Does fresh produce need rebranding?

AUSTRALIAN fresh produce needs a rebrand so consumers understand the value in paying for food that nourishes the body say the head of a peak growers association.

Rachel Chambers is CEO of Queensland Fruit and Vegetable Growers (QFVG).

She’s frustrated many consumers don’t see value in buying fresh fruit and vegetables.

When it comes to cost, shoppers balk at paying $5 for a two-kilogram bag of potatoes but happily pay $6 for a slab of chocolate.

“[A major news network] just did a piece on cost, what are you doing with your frozen versus your fresh veggies,” she said.

“Now, the only reason cost of living and cost of fruit and veg is foremost in consumers’ minds is because the media can’t put a photo of [a major cereal brand] cornflakes up without being sued.

“If they use a brand, it could be seen as potentially turning people off buying it.

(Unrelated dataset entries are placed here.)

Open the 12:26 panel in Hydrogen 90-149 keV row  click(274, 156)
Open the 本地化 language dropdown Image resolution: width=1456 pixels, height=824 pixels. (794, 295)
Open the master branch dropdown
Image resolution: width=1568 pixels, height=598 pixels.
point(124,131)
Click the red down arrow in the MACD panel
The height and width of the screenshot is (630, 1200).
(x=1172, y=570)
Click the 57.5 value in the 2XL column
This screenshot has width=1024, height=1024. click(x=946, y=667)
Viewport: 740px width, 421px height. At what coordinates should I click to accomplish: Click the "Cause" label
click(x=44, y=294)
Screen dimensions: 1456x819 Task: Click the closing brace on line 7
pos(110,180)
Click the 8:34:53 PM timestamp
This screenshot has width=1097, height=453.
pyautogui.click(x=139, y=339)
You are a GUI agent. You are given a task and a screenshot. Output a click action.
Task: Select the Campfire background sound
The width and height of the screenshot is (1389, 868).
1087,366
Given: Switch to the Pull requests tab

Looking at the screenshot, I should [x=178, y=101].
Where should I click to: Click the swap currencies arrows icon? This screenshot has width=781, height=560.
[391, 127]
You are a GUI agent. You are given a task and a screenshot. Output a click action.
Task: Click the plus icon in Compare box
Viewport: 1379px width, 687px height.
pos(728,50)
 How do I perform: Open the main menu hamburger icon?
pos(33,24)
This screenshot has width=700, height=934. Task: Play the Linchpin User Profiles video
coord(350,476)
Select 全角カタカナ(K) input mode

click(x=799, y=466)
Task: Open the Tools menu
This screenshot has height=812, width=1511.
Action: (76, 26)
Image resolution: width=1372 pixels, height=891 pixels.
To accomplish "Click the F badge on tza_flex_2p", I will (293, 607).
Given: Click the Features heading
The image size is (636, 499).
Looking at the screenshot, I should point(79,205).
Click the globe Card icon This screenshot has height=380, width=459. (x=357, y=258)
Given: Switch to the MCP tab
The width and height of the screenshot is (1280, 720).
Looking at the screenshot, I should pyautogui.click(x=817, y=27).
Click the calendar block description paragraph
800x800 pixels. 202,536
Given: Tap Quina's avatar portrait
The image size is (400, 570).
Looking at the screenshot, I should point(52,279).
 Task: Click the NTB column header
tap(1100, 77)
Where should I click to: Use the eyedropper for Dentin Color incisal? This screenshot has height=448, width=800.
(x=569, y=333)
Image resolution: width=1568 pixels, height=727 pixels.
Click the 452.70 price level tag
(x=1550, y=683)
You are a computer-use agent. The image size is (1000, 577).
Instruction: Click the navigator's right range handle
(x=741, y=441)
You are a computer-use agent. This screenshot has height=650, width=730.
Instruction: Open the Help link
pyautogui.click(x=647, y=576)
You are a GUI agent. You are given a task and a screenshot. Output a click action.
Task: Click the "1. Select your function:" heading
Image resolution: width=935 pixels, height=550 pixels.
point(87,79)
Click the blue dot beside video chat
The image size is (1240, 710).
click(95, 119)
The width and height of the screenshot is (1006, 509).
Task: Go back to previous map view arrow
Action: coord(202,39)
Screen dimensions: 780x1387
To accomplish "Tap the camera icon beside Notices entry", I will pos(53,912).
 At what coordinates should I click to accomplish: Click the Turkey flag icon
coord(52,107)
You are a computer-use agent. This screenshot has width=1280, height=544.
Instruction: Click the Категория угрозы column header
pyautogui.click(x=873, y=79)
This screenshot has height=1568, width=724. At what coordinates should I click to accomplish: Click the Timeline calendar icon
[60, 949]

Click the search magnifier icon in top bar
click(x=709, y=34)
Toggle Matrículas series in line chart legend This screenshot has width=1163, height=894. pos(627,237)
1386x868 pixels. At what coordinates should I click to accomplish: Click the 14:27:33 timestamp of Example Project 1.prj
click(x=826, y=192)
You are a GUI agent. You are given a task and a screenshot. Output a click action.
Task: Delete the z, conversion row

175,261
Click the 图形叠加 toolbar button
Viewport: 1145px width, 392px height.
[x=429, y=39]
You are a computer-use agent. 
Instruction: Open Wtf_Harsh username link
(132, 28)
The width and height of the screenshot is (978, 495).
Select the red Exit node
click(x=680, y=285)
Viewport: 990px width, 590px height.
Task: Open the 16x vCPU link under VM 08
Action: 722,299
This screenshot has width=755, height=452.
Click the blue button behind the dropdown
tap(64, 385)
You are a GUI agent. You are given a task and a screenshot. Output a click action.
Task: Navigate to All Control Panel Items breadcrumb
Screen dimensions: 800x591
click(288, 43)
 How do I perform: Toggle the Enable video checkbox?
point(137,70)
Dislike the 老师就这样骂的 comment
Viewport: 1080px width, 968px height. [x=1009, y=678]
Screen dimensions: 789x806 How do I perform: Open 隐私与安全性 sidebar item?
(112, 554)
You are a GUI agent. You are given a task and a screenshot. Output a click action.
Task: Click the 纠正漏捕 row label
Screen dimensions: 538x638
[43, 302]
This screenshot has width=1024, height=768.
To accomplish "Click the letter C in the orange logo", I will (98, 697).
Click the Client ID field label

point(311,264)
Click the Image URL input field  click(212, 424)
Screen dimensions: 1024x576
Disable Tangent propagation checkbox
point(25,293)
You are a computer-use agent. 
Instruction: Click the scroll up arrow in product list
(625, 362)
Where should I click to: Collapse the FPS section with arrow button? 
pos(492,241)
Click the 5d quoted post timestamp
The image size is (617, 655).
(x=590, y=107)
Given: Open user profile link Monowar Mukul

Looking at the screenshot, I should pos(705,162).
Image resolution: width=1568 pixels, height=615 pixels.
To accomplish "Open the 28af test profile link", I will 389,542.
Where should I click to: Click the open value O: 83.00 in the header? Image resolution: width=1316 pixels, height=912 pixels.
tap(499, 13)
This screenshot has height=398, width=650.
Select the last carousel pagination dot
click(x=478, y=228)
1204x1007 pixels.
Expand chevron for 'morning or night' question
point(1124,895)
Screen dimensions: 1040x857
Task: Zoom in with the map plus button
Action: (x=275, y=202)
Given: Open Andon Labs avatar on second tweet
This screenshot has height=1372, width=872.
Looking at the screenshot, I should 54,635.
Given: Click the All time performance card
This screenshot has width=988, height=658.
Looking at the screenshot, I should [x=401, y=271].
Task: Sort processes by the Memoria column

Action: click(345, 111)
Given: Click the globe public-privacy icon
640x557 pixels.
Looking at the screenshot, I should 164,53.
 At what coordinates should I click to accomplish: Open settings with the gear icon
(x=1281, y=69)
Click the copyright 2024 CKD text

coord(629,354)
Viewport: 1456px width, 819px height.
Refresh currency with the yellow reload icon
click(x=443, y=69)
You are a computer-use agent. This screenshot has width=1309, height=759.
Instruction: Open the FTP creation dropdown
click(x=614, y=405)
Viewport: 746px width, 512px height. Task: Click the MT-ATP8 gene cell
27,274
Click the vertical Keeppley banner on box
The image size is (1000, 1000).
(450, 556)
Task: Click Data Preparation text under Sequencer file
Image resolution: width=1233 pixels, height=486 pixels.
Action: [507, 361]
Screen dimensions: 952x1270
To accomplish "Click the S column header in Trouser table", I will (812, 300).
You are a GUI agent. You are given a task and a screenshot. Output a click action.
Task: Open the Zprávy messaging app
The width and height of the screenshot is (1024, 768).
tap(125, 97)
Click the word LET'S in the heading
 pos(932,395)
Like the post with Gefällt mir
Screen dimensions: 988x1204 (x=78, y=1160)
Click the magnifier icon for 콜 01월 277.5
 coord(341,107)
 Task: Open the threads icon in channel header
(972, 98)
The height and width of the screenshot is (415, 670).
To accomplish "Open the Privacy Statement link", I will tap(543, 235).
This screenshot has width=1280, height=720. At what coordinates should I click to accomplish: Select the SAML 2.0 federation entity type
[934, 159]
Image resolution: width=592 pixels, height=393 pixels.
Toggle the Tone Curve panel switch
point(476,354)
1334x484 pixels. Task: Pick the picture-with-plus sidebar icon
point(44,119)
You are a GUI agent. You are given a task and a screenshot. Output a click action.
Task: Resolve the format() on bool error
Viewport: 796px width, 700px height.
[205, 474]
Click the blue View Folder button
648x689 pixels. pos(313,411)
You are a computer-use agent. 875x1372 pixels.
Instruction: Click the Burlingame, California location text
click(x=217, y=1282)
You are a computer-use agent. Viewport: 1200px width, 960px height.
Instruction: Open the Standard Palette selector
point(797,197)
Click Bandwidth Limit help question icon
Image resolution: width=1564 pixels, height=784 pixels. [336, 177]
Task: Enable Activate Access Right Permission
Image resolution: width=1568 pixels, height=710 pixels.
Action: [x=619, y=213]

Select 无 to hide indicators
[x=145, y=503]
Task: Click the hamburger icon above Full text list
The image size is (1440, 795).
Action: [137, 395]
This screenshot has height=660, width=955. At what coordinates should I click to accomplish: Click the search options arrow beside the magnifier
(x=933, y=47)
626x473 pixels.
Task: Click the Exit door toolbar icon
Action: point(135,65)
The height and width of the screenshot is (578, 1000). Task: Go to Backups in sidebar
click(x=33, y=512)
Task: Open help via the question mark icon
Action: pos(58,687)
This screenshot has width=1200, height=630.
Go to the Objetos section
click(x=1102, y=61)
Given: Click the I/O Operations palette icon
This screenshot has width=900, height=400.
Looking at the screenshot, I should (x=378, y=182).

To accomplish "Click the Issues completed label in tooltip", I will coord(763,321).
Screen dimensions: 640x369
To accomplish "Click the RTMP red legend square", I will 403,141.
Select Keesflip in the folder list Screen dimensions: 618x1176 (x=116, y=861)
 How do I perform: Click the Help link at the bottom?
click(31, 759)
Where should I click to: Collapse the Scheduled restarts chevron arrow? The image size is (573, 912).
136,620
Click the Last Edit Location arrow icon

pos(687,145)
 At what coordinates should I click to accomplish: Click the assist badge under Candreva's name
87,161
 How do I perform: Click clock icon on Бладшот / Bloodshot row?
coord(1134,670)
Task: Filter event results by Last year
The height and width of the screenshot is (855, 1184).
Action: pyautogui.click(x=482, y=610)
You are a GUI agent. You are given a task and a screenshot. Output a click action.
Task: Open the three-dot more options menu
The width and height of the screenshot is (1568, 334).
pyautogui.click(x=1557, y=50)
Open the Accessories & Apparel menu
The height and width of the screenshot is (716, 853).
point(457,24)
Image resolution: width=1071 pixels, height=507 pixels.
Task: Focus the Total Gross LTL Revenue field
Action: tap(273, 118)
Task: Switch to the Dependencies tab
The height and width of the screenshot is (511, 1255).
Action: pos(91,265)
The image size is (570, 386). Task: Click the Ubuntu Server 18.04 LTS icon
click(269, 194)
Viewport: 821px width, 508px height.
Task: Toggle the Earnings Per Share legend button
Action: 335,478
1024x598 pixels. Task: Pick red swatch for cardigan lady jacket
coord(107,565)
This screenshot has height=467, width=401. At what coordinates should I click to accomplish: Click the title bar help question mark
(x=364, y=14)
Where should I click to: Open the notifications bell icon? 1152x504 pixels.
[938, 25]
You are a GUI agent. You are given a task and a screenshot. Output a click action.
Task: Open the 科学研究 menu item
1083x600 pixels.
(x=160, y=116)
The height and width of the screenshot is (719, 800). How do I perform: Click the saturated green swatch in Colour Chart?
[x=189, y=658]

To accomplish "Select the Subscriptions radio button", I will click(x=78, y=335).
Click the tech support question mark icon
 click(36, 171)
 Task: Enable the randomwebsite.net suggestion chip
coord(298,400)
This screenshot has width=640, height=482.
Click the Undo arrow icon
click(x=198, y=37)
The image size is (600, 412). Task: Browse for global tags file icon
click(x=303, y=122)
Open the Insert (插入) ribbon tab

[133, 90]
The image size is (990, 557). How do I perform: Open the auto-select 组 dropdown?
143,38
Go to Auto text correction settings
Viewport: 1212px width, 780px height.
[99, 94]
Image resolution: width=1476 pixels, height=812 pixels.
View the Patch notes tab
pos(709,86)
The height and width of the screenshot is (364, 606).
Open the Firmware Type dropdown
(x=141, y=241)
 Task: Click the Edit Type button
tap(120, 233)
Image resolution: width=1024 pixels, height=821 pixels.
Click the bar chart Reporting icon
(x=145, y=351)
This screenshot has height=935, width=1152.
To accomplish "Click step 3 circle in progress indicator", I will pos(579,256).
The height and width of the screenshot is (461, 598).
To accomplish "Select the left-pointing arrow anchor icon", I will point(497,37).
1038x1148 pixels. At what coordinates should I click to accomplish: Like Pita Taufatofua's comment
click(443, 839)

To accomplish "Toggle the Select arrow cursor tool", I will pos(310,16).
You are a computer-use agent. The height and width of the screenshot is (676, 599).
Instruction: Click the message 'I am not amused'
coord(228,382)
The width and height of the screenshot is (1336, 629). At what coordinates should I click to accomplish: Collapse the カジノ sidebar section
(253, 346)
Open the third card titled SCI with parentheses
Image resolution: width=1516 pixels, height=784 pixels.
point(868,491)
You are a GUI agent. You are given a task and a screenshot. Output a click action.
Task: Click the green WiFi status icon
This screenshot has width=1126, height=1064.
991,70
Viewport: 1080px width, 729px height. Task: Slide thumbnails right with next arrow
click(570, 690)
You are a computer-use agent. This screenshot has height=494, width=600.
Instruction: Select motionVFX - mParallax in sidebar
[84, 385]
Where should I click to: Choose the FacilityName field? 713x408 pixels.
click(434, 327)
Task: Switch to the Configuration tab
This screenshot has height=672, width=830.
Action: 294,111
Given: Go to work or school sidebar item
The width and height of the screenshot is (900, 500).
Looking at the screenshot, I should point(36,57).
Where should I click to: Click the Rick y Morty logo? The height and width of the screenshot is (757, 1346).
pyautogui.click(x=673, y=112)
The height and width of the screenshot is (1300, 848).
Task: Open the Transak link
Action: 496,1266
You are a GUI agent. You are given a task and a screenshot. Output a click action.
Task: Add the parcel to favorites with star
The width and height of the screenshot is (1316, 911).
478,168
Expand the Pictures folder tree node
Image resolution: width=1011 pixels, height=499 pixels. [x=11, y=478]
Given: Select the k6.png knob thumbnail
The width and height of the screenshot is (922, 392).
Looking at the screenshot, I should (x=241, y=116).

“We are the only unbranded piece of food media can use as fodder for their cost of living campaign.

“Every time someone talks about the cost of living and the cost of food, there’s a picture of fruit or veg and we are sick of it.”

At one end there is the consumer saying food costs too much and at the other growers saying they’re not paid enough.

Trying to restore balance, QFVG introduced Geared Up Growers Negotiation Tactics Masterclasses across Queensland.

Growers taking part expressed the need for sector wide reforms around perishable produce or they wound survive, putting food security at risk.

“Where is our healthcare system coming into this, where is the value and where are the people who see value in fresh produce, in its nutrition,” she said.

“Geared Up Growers was just a start, we are negotiating what we can control.

“What it will continue to be is not having a cost of food conversation anymore but having a value.

“It’s the juxtaposition to think about what food is, we’ve got chemists selling all kinds of vitamins we can get from food.

“Those vitamins and minerals, if you actually shopped [for fresh produce] as you would a chemist, you’d see a different value to them.”

Perception is shaped through information gathering and dissemination, in the modern era, that’s through social media, advertising and marketing.

“The government uses food politically in cost of living crisis statements,” she said.

“That would be fine if it was chocolate and soda brands, but it’s not, it’s only fresh produce on every single media statement.

“This stops people from buying fresh produce in the stores and pushes our prices even further down.”

The point is if a consumer can’t see the value in fresh produce, that reflects badly for the future of growers.

‘It’s not just in the human value, horticulture is intensely workforce orientated,” she said.

“If you take horticulture out of regional Australia [towns] will cease to exist, except for mining areas.

“Even when you talk about grazing or cropping, they don’t have the intensity of workforce to hold up towns and regions.

“The value in horticulture to regional areas is huge, the value might be schools that stay open, those kinds of things.

“It’s about what is in our own sphere of influence in a wicked problem, let’s start untangling the ball.”

Rachels ‘aha’ moment came around two and a half years ago when she entered the industry.

“I was a consumer before I got into this organisation,” she said.

“My first event was a couple of weeks in, I sat in an auditorium and listened to a professor talk about buying habits.

“They said, ‘so $5 for a punnet of berries, that’s expensive isn’t it?’

“I thought, yes, it is expensive, then he said here are the nutrients in berries and this is what it does.

“They also have a colour you can’t get anywhere else, now hands up, who bought a cup of coffee today and who buys coffee every day of the week and pays over $5 for it?

“I was sitting there thinking ‘that’s me’.

“Then he said, so is your family worth a cup of coffee you spend on yourself is your family worth a punnet of blueberries every day.”

She realised as a consumer the value of a cup of coffee and fresh produce were not on an even keel.

“We haven’t got that right with fresh produce just yet, we see it as mundane, we see it as boring, we see it as every day and now we are starting to see it as expensive,” she said.

The disconnect between consumer and fresh produce has become so wide conditions like scurvy are making a comeback.

Scurvy results from a vitamin C deficiency and causes loss of teeth, ulceration of the gums and spontaneous bleeding among other horrendous symptoms.

“I thought scurvy was only something I learned about in primary school but a regional school in Queensland had a case last year,” she said.

“And to make it worse the region was a citrus growing region.

“We made inquiries and asked ‘how does this happen?’

“We found citrus was being sent to Brisbane and divvied up there because it was too expensive to be shipped around the local areas.

“Farmers pay for that transport and it was too expensive.

“We are looking at how to get [citrus] into schools and asking why, in this day and age, someone has scurvy.”

Fifty years ago essentials in a typical household budget would have been housing, food, water, electricity, schooling and transport.

Today’s budgets often include things like subscriptions for entertainment channels, mobile phones and internet packages.

“If Netflix has a multi billion dollar budget for its subscriptions, where’s the PR for food,” she said.

“We are going to start going into our next narrative, Geared Up Horticulture.

“We’ll ask what else can we start unravelling in that great big ball and whose job it is to do so.”